At any rate, I have had some difficulties in my current live-in relationship surrounding some of the issues you talk about here. Sometimes (okay, a lot of the time) there's less sex than I would choose if I got to choose. But if there were no affection? That would be a dealbreaker for me.
(I should say, too, though I'm worried that it will sound like unsolicited advice, that asking directly for what I want sometimes helps us with some of these things -- whether it's "when you go to the store, I really want you to get me something special, even if it's just a can of my favorite beets for 89 cents" or "I'm gonna masturbate now, and I really want you to hold me while I do it.")
*hugs* if you want them. Saying goodbye, even when it's time, is so very hard.

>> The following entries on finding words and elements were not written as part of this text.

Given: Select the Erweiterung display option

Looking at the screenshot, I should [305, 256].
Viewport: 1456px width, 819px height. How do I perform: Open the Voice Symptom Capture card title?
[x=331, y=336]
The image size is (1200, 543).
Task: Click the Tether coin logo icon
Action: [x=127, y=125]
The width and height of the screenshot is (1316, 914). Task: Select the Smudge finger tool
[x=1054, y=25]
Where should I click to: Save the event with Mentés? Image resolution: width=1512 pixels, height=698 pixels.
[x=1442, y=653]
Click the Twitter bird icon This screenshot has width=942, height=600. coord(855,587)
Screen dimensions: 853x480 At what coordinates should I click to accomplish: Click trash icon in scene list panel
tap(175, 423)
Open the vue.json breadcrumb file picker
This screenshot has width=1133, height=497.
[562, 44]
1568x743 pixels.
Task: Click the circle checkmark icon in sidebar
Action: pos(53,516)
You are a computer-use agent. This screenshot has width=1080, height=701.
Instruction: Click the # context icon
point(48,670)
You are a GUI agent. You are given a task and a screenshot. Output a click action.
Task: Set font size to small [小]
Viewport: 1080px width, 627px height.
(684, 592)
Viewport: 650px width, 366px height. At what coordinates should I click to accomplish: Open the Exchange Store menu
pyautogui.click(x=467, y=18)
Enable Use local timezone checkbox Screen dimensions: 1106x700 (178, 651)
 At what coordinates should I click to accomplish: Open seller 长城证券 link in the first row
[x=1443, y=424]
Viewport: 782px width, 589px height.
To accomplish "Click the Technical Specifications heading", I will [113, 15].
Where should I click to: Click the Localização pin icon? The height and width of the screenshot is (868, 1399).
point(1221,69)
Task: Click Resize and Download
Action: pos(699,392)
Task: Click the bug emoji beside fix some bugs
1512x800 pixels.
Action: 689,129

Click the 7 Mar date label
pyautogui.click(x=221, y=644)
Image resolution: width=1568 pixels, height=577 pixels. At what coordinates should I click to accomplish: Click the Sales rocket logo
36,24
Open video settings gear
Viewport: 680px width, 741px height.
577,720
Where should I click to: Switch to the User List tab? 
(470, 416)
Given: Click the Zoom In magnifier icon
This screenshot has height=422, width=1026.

sorry to intrude... it is interesting to read your journal - your thoughts mirror my own but i am the wife who seems to the world to not appreciate the food put on the table, the "sacrifices" made by my hubby... but what it boils down to is that we are not in love, haven't been in love and i feel terribly unappreciated.
so i know where you are coming from.
i wish you luck (both of you) getting through this. divorce is rarely a breeze whether love is there or not. take care.
Okay, and thanks for the good wishes... I *DO* hope that I wasn't unclear in what I was saying about Chris (my wife). It's not that she's unappreciative, per se, and I sure as heck don't expect love and adoration for being the working member of the couple. Her illness really complicates the situation... she literally can't do a lot of things one might expect from a healthy person.
But, for all that I love her, and for all that I don't blame her for not showing her affection better, the fact of the matter is that it's hurting too badly to go on, without getting more affection (hugs, kisses, words, etc.. Sure, sex is great, but sexless love is better than loveless sex). Plus... well, I'm afraid I'm covering for her. She'll never have to learn to be responsible if I pay off the debts that she creates (by not calling doctors to give insurance information, etc..), keep her from needing to work, keeping the house from falling apart, etc..
no i do understand where you are coming from. i am sorry to hear of her health problems but you are right - enabling her is the worst thing you could do for her. i know this must be tough for you.
my estranged hubby and i have a strange arrangement. we still share living space albeit not bedrooms and thanks to our schedules have little time together. we coparent and our daughter has the luxury of having two parents at home. this arrangement is quickly becoming less than ideal.
i also understand the craving affection - we finally agreed to start seeing other people before we both dried up emotionally from lack of affection. even a date with hand holding helps. take care of yourself and if you ever need to vent, feel free to chat anytime. it is hard meandering through divorce much less dealing with it without people to talk to.
Sometimes, the concept of no-fault is very helpful.
As is the concept of "irreconcilable differences."
My ex and I couldn't point to anything specific; there was no (documented) spousal abuse, nothing that would make it "for cause." We just -- didn't get along. We grew in different directions after we got married, and we didn't want the same things out of life.
Please don't beat yourself up over something you couldn't have fixed, or about the fact that you couldn't fix it. I wanted things he couldn't give me, and he had no interest in learning how to give me those things. I don't see that there's any fault there, either in my situation or in yours.
Yes... no fault is good on both sides, here. It's good not to have to blame her, *OR* me, for the way things have gone. I don't have any blame, but I do have a lot of mourning over what could have been.